The foregoing description of the preferred embodiment of the present invention has been presented for the purpose of illustration and description. It is not intended to be exhaustive or to limit the invention to the precise form disclosed, and modifications and variations are possible in light of the above teachings or may be acquired from practice of the invention.
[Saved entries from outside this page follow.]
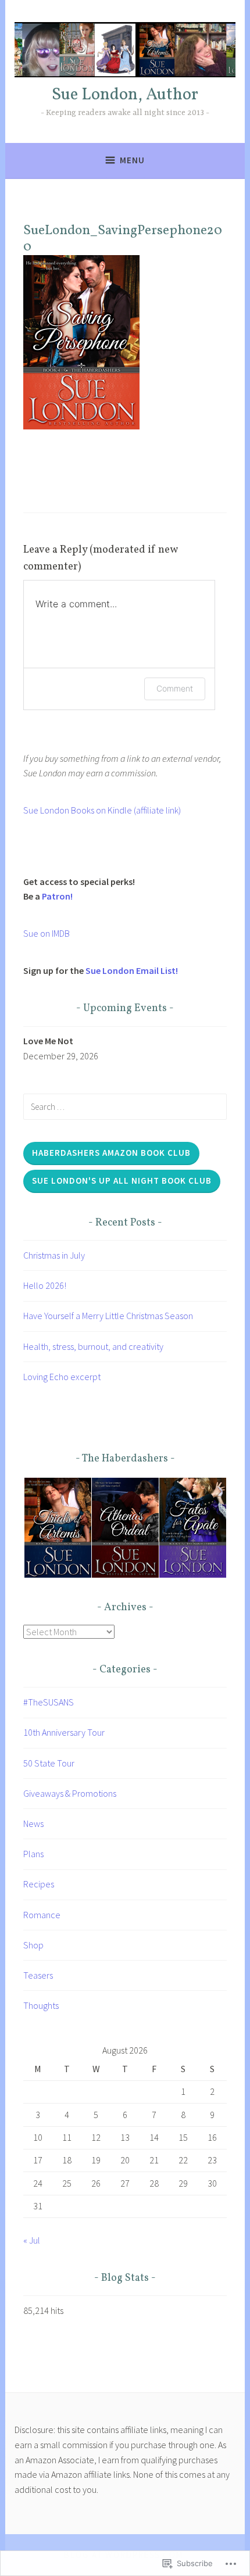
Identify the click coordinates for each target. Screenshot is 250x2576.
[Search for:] (124, 1106)
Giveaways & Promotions (69, 1793)
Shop (33, 1945)
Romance (41, 1915)
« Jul (31, 2240)
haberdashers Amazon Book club (111, 1152)
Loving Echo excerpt (62, 1376)
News (33, 1823)
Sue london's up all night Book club (122, 1180)
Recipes (38, 1884)
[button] (57, 1528)
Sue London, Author (125, 95)
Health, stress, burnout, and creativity (93, 1346)
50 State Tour (48, 1763)
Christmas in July (54, 1255)
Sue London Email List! (131, 970)
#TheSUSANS (48, 1702)
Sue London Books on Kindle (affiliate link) (102, 810)
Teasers (38, 1975)
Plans (33, 1854)
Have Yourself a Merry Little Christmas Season (108, 1315)
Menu (132, 160)
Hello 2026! (44, 1285)
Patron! (57, 896)
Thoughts (41, 2005)
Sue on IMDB (46, 933)
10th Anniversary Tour (64, 1732)
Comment (174, 688)
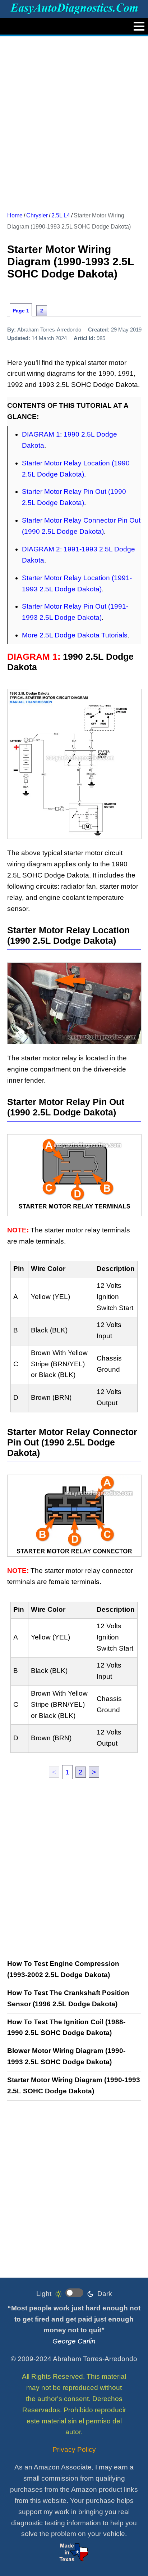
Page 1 (21, 310)
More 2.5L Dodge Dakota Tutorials (75, 635)
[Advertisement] (74, 121)
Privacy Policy (74, 2449)
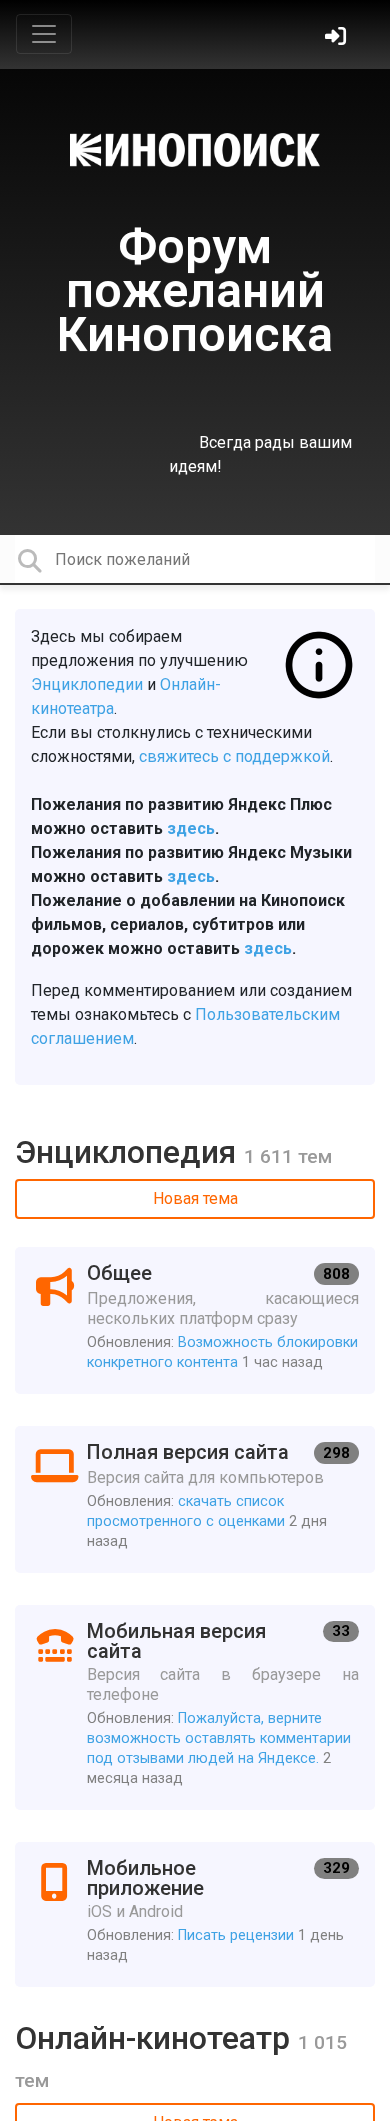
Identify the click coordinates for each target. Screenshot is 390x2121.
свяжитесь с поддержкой (234, 756)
It is intended that the scope of the invention be defined by the claims appended hereto and their equivalents.

Claims

1. A variable valve lift mechanism for an engine, comprising:

a rocker arm for transmitting a cam movement to a stem end of a valve;

a rotating axle movement means for moving a rotating axle of said rocker arm on a moving plane which is a plane perpendicular to said rotating axle of said rocker arm; and

a restricting means for restricting said rocker arm to prohibit the rocker arm from moving along a longitudinal direction of said rocker,

wherein said rotating axle movement means comprises;

a sliding arm supported by said rocker arm so as to linearly slide on said moving plane along said longitudinal direction of said rocker arm;

a moveable shaft rotatably supported by said sliding arm to function as a rotating axle of said rocker arm; and

a sliding means for linearly sliding said moveable shaft along said longitudinal direction of said rocker arm and, wherein said sliding arm comprises:

a cam side protruder integrally formed at said rocker arm toward said cam; and

a valve side protruder integrally formed at said rocker arm toward said valve.

2. The mechanism as defined in claim 1, wherein said restricting means comprises:

a roller rotatably secured at said cam side protruder to contact said cam; and

a roller guide for guiding said roller to linearly move to a direction perpendicular to said longitudinal direction of said rocker arm.

3. The mechanism as defined in claim 2, wherein said roller guide has a plurality of guide rollers for reducing friction created by said roller when said roller is contacted by said guide rollers.

4. The mechanism as defined in claim 1, wherein said sliding means comprises:

a hitching pin protruding along an axial direction of said moveable shaft;

a cam plate with an oval hole for said hitching pin to linearly slide therein;

a motor for rotating said cam plate so that said hitching pin inserted into the oval hole can linearly move along said longitudinal direction of said rocker arm; and

a controller for controlling said motor in response to an operating condition of an engine.

5. The mechanism as defined in claim 1, wherein said movable shaft further comprises a guide shaft that is disposed within said movable shaft and mounted parallel with said sliding arm to guide any movement of said moveable shaft.